Stepping back, midterm elections are, more often than not, referenda on the White House occupant. While the president’s name is not on the ballot, voters usually register their approval or disapproval of the administration through their votes for Congress. Obama’s job-approval ratings are currently in the low- to mid-40s, roughly where George W. Bush’s were at this point in his second term (his later dropped as low as 31 percent). Obama’s disapproval ratings are running just above his approval ratings—never a good sign—but the president’s numbers are not yet radioactive.
The other relevant political axiom to keep in mind is that Americans often vote their pocketbooks, based on their perceptions of how the national economy is doing, how they are doing, and whether they are seeing the economy through a hopeful or a pessimistic lens. The U.S. economy, as measured by real gross domestic product, grew at a very healthy pace of 3.7 percent in the first quarter of 2012. However, for the remaining three quarters of last year and first two quarters of this year, the recovery did not proceed nearly as steadily: Growth ranged from as low as one-tenth of 1 point in the fourth quarter of last year to 2.5 percent in the second quarter of this year.

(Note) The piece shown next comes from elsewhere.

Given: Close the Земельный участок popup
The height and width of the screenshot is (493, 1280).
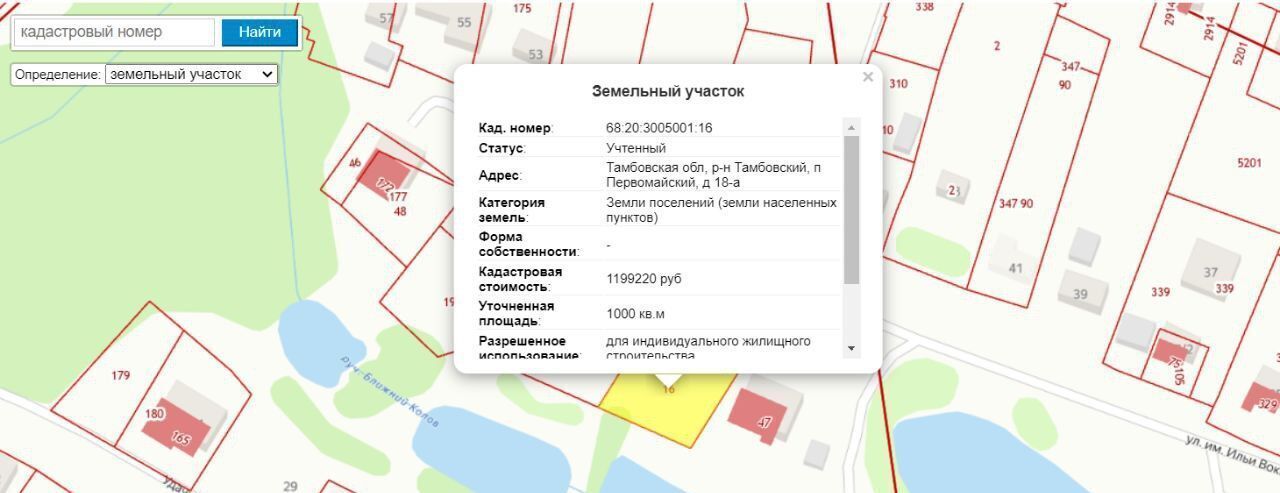Looking at the screenshot, I should pos(867,77).
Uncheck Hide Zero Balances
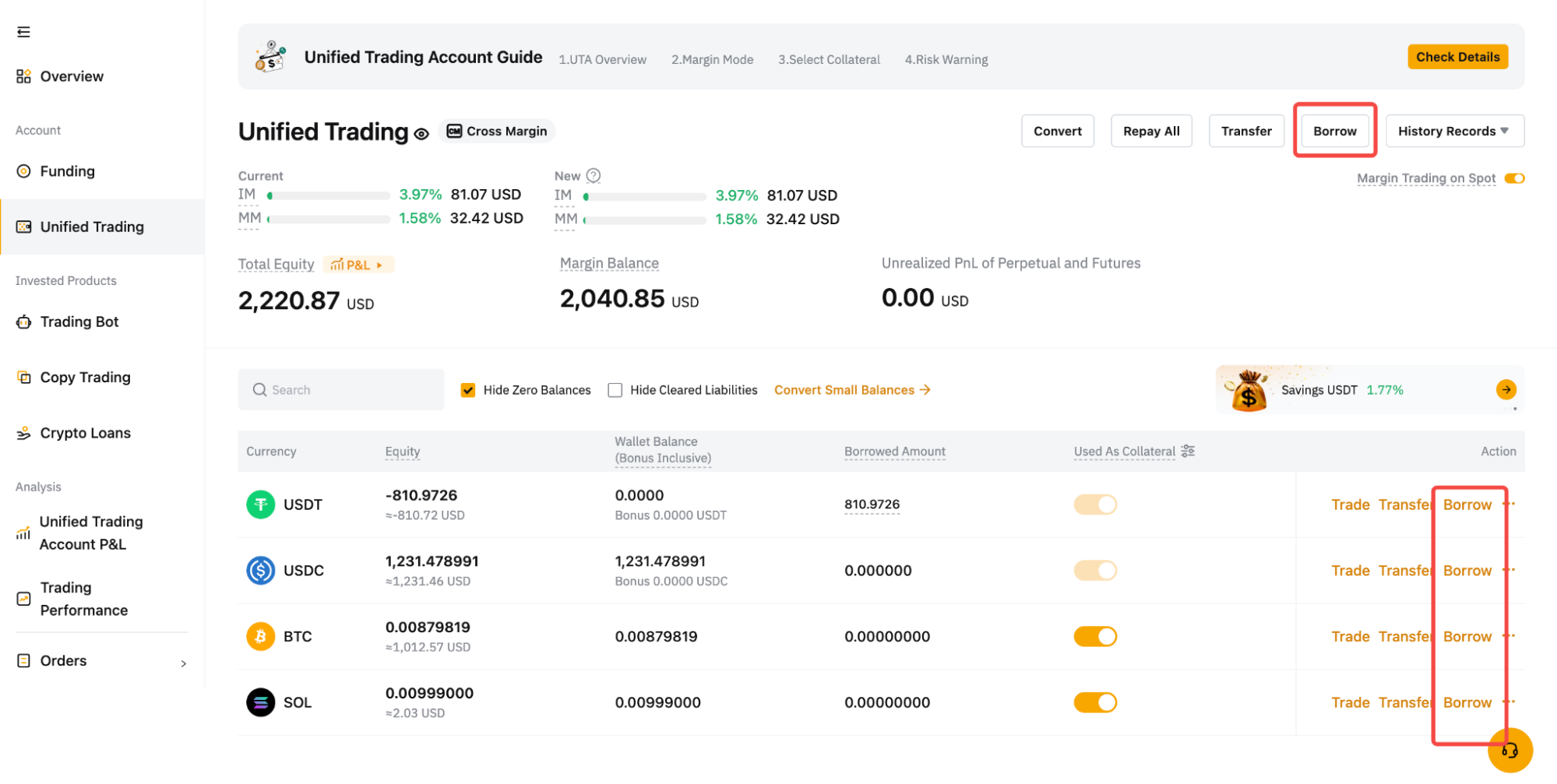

Growth is not at the pace that you would want coming out of the longest, deepest, and most diffuse economic downturn since the Great Depression.
The consensus of 55 top economists surveyed by Blue Chip Economic Indicators earlier this month called for the economy to increase by 2.1 percent in the third quarter of 2013 and 2.6 percent in the fourth quarter, with growth gradually rising to between 2.7 percent and 3 percent over the course of next year; the economists project unemployment to be at 6.8 percent in the final quarter of next year, somewhat better than the current level.